Archive for the 'Social capital & entrepreneurs' Category

Harvard Social Enterprise Conference

Tuesday, March 13th, 2007

Here’s a report I submitted to the Development Through Enterprise blog at www.nextbillion.net:

“The 8th annual Harvard Social Enterprise Conference last Sunday (March 6) at the Harvard Business School drew a sellout crowd of 1,000 people. Cheryl Dorsey, president of Echoing Green, and Victoria Hale, founder and ceo of the Institute for One World Health, gave morning keynotes.

Echoing Green acts as an “angel for emerging social enterprises,” and has awarded $25 million to more than 400 entrepreneurs since 1987. Dorsey noted that when she graduated from medical school, she intended to practice medicine, but saw a Boston Globe story on the high incidence of infant mortality in Boston’s black neighborhoods. It was this “ZIP code as destiny” epiphany that led her in 1992 to start The Family Van, a community-based mobile-health unit that provides basic medical services to at-risk residents in Boston’s inner city neighborhoods, and earned her an Echoing Green fellowship.

Dr. Hale is an Ashoka Fellow festooned with awards from The Economist, Skoll Foundation, and Schwab Foundation, not to mention a MacArthur Fellowship. She is founder of the America’s first non-profit pharmaceutical company, which recently received Indian government approval (FDA approval in 2005) for a low-cost drug to combat Visceral Leishmaniasis, a deadly disease of the spleen and liver that occurs primarily in the Indian state of Bihar (as well as Nepal and Bangladesh). More “geography as destiny,” for in this state alone a sand fly bite injects the deadly parasite. She showed slides of children with inflated bellies trying to fight off infection, slides of Indian women and girls with red hair due to malnutrition. Because the disease is confined to a poor and remote region, it has not been on the radar screen for big pharma, but Hale has corralled industry to develop a low cost drug.

One World Health now has a $10, 21-day cure, but still has to deal with the issue of distribution and education. Hale notes that of all the big pharma companies who have tried to develop effective drugs to combat diseases in poor countries (Glaxo Smith Kline, Merck, Pfizer, Novartis, Eli Lilly), only Merck has succeeded—with its cure for river blindness in Africa. Hale is out to change that lamentable track record, and noted that “industry doesn’t know the world’s poorest people, doesn’t know what need doing, but they want to do well and do good. We need to ask, she says, ‘What do you need to engage? What are you afraid of?’”

The “Private Capital in Development” panel, moderated by HBS’s Michael Chu, former CEO of ACCION International, was superb. Sarah Alexander, executive director of EMPEA (Emerging Markets Private Equity Association), noted that $33 billion in private equity flowed into emerging markets in 2006, compared to $26 billion in 2005, $6.4 billion in 2004, and $3.5 billion in 2003. She also noted that the “barbarians at the gate” (Carlyle and Blackstone?) mentality was widespread in Europe and emerging markets, and that private equity’s image in developing countries was an issue for governments. They want the money; they don’t want the buyouts, the cut-and-run.

Brief: According to the conference report, how much has Echoing Green awarded since 1987, and to how many entrepreneurs?

Dataset extract:

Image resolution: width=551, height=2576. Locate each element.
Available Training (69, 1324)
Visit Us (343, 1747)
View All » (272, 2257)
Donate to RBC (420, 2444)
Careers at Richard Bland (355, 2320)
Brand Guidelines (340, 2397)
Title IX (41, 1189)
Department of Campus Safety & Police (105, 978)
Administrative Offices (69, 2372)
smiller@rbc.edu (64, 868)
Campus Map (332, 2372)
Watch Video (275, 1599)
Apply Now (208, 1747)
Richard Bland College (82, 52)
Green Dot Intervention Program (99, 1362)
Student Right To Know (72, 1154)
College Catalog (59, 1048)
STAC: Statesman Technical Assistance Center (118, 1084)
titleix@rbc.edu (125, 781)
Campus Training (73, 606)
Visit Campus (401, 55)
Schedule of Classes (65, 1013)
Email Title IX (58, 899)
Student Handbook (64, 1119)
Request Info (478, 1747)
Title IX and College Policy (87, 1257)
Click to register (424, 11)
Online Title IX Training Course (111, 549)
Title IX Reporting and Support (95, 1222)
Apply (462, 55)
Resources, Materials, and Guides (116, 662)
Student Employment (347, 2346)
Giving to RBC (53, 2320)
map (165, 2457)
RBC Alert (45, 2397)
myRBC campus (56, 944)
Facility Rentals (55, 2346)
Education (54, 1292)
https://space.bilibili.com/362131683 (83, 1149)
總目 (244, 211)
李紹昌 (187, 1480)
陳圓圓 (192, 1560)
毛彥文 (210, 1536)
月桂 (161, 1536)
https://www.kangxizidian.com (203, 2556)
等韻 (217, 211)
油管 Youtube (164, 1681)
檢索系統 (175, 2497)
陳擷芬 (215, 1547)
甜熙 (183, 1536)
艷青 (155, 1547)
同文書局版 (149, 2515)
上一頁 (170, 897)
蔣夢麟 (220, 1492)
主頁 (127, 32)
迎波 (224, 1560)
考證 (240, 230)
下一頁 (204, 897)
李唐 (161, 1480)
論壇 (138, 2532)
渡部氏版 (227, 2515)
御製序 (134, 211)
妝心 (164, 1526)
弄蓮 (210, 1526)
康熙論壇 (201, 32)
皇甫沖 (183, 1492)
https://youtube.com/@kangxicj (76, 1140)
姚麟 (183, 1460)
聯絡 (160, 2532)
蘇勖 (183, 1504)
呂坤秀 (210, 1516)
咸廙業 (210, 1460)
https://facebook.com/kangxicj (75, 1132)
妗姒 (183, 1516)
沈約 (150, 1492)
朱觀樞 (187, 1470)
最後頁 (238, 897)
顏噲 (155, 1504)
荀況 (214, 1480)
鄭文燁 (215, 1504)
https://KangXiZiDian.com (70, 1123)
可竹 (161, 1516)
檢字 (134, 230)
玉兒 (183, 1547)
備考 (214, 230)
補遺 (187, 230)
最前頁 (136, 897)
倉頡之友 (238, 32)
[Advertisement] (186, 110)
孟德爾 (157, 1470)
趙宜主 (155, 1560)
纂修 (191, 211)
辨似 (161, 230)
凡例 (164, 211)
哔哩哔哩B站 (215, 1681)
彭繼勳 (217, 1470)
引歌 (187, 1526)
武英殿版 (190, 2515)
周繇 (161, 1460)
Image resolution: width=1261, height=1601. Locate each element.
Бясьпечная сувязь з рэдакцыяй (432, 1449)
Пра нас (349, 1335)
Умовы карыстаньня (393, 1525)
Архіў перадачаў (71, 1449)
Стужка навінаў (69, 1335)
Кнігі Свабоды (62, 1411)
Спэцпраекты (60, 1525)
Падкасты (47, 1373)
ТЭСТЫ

Response box: $25 million to more than 400 entrepreneurs.